Cinque sconfitte consecutive, l’ennesima prestazione opaca e un’altra serata da dimenticare. L’Udinese crolla anche a Torino contro i granata, confermando un trend negativo che non può più essere derubricato a semplice momento di flessione. La squadra di Runjaic ha ormai staccato la spina, incapace di reagire e soprattutto di dare un senso a un finale di stagione che rischia seriamente di offuscare quanto di buono costruito nei mesi precedenti.
Il problema, come emerso chiaramente anche nella trasferta dell’Olimpico Grande Torino, non è solo tecnico. Gli errori banali che continuano a condannare i bianconeri — come le leggerezze sui gol subiti, le disattenzioni difensive o le scelte sbagliate negli ultimi metri — sono il sintomo più evidente di una squadra spenta, scollegata, fragile mentalmente. Un gruppo che, raggiunta quota 40 punti, sembra non avere più stimoli, motivazioni o fame.
Le assenze, certo, pesano: Thauvin è fuori da un mese, Lucca si è fermato, Davis non è ancora al top e Sanchez è rientrato soltanto per qualche minuto. Ma ridurre tutto alla questione infortuni sarebbe miope. L’atteggiamento visto in campo è stato ancora una volta remissivo, passivo, con una squadra mai davvero in partita, incapace di tenere testa ad un avversario non proprio irrefrenabile e priva di quella determinazione che in Serie A fa la differenza, a prescindere dal valore degli interpreti.

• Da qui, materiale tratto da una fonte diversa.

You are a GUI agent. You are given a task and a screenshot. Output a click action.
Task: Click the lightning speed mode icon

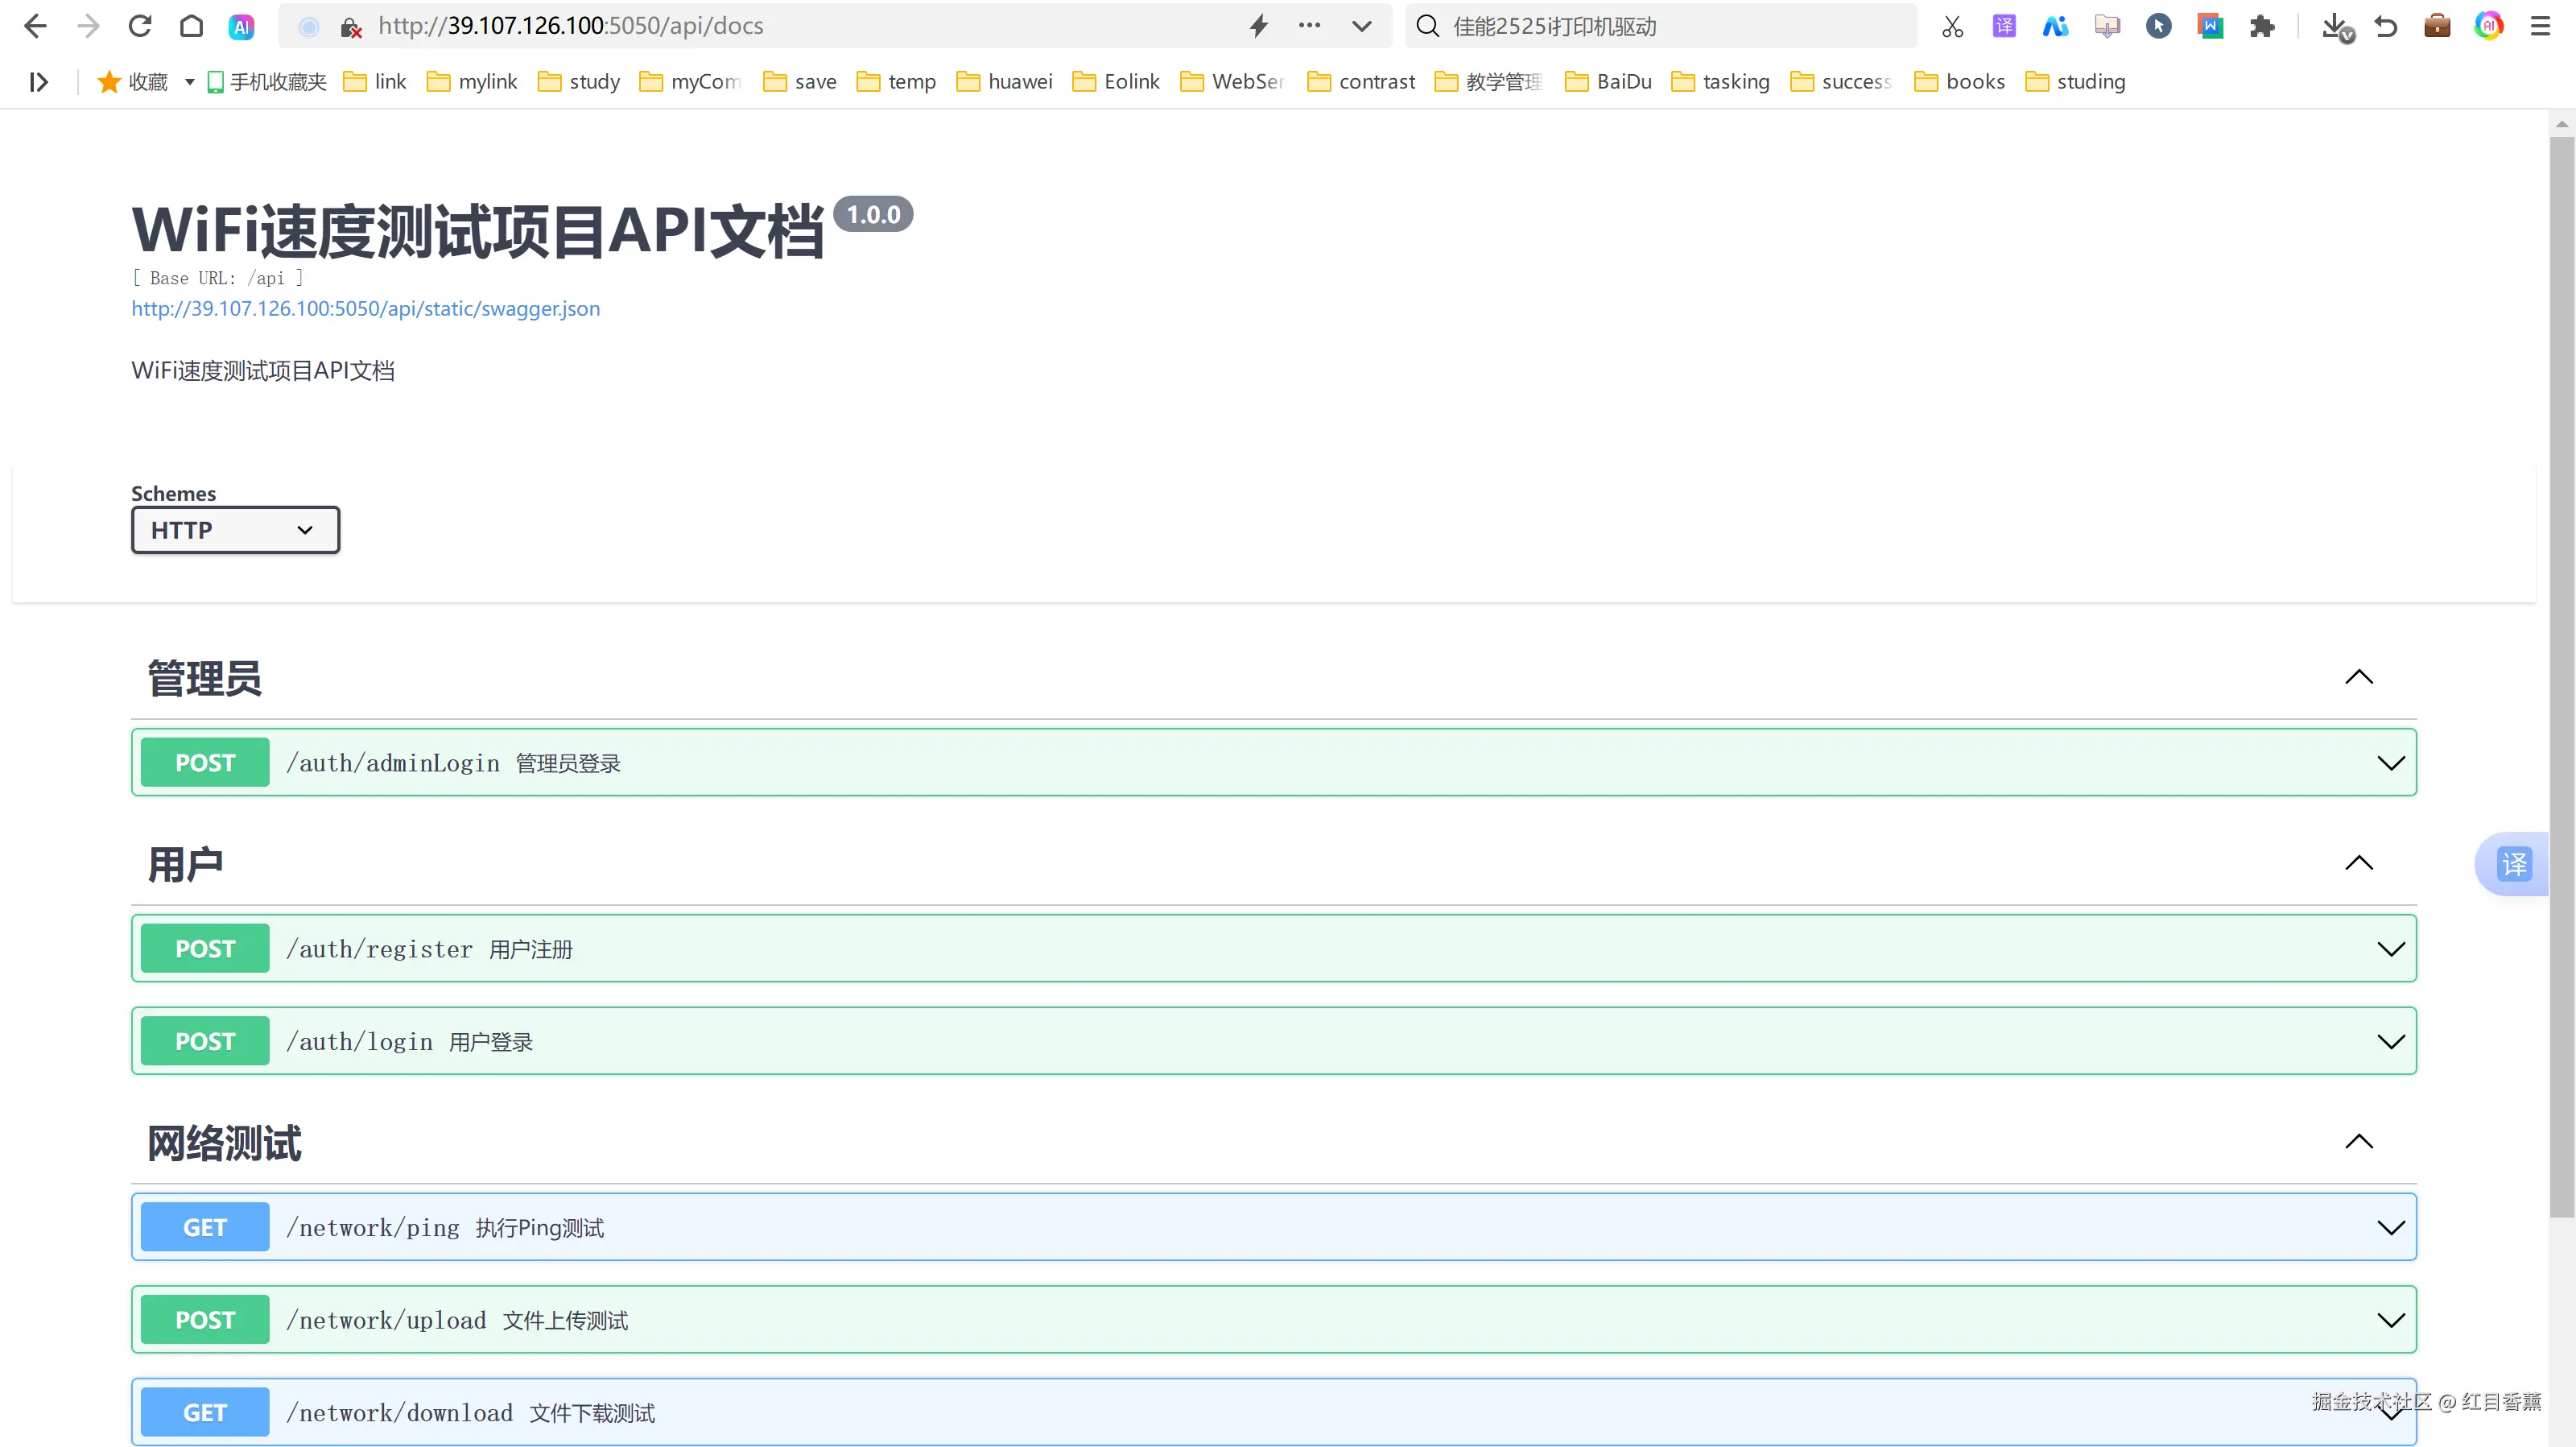(1259, 26)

A confermare che in casa Udinese qualcosa si sia rotto è anche la scelta di mandare davanti ai microfoni Gianluca Nani, braccio destro di Gino Pozzo e uomo di raccordo tra Udine e Watford. "Non siamo contenti — ha ammesso — dobbiamo prenderci le nostre responsabilità. Non cerchiamo alibi, anche se avevamo fuori tanti attaccanti". Parole chiare, che indicano come in società si sia consapevoli del momento e si stia cercando di fare quadrato. Nani ha parlato anche per rispettare quei tifosi che hanno seguito la squadra a Torino per la seconda volta in poco tempo, un segnale che il disagio non è passato inosservato.
Dall’altro lato, Runjaic ha scelto ancora una volta la strada dell’analisi razionale: "Abbiamo poca qualità e poca energia. Non è solo una questione di motivazioni: continuiamo a sbagliare gol facili e a regalare reti agli avversari". Parole oneste, forse troppo, che però sembrano anche un modo per lanciare un messaggio alla società su ciò che manca in termini di alternative e profondità della rosa.
L’allenatore è stato confermato da Nani, che ha parlato di "lavoro positivo fino a poco tempo fa", sottolineando che il problema attuale non riguarda la fiducia nella guida tecnica. Eppure è evidente che Runjaic si stia giocando molto in questo finale, non solo per la sua credibilità ma anche per capire se sarà davvero lui a guidare l’Udinese del futuro.
Insomma, a Torino si sperava in una reazione, magari in un segnale positivo, ma la sorpresa è stata amara e deludente. Ora all’orizzonte c’è il Bologna, altra sfida ancor più complessa. Più che guardare agli avversari, però, è il momento di guardarsi dentro. Ritrovare orgoglio, spirito di gruppo e coraggio, merce che oggi appare essere assai rara. Perché un altro finale in caduta libera — come già accaduto in epoca Stramaccioni o Sottil — sarebbe un errore imperdonabile.
Il tempo per raddrizzare il cammino c’è. Ma bisogna iniziare da subito, evitando altri regali, alzando l’intensità e soprattutto tornando ad onorare la maglia. Per rispetto di sé stessi, della maglia e di quei tifosi che, ancora una volta, ci saranno anche nella prossima trasferta.